◆ Work instructions:
Drop all pictures and repeat exactly the lines from the line holding "Screen dimensions: 768x400" through the end of the records.

◆ Data for processing:

══════════

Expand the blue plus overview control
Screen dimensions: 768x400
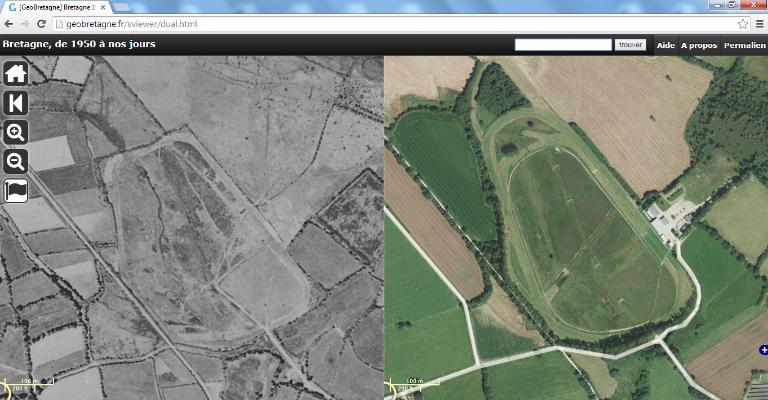763,350
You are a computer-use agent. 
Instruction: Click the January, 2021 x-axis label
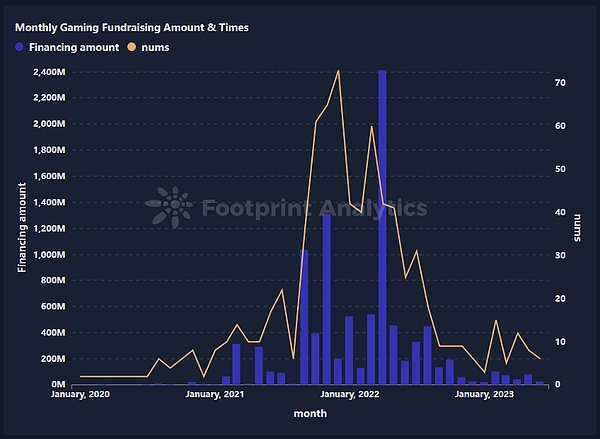(216, 395)
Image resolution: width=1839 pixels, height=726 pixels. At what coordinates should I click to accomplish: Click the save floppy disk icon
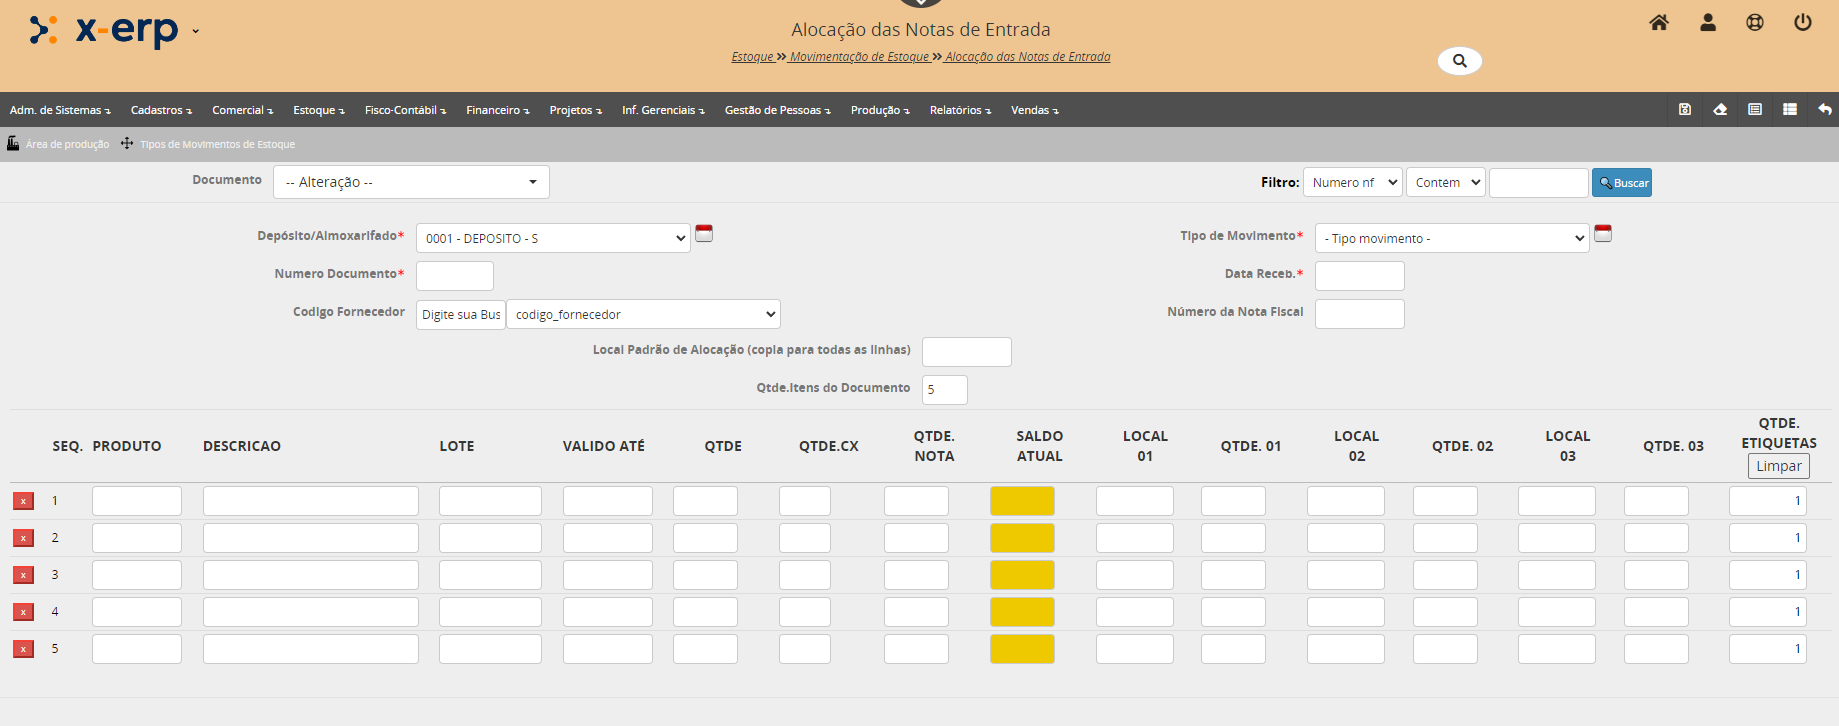[x=1685, y=110]
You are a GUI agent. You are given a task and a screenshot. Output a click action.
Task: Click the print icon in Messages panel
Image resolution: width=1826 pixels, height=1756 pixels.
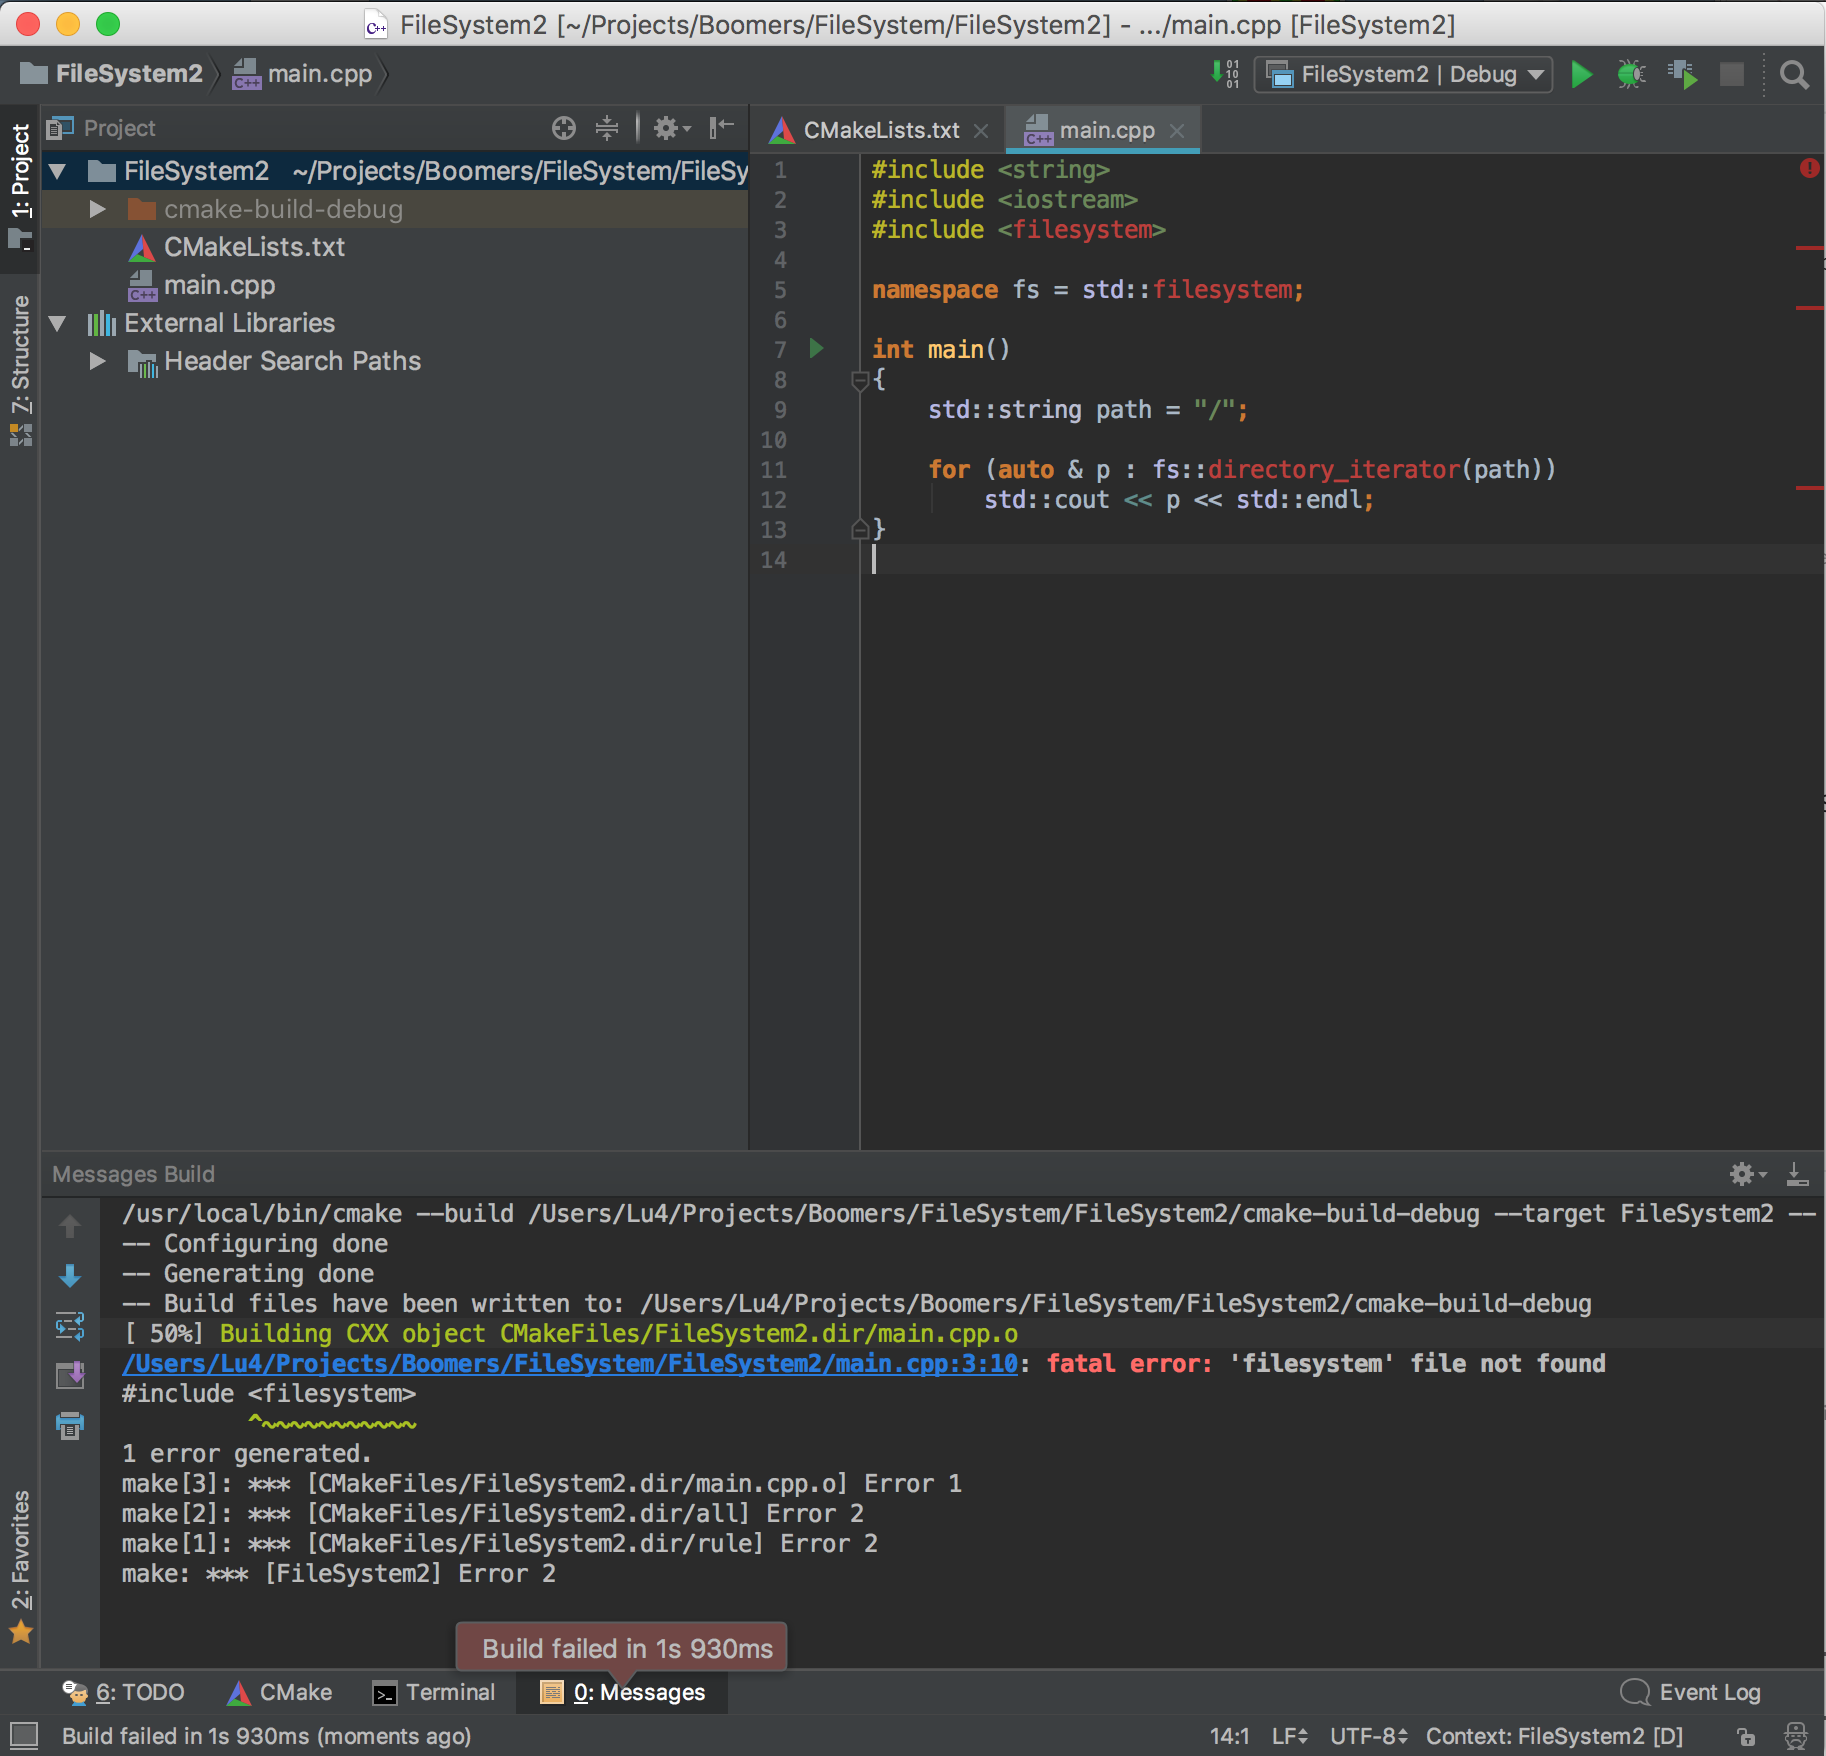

══════════

◆ Expected answer:
Screen dimensions: 768x400
763,350
You are a computer-use agent. 
Instruction: Click the January, 2021 x-axis label
(216, 395)
Image resolution: width=1839 pixels, height=726 pixels. At what coordinates should I click to accomplish: Click the save floppy disk icon
[x=1685, y=110]
You are a GUI agent. You are given a task and a screenshot. Output a click action.
Task: Click the print icon in Messages panel
Image resolution: width=1826 pixels, height=1756 pixels.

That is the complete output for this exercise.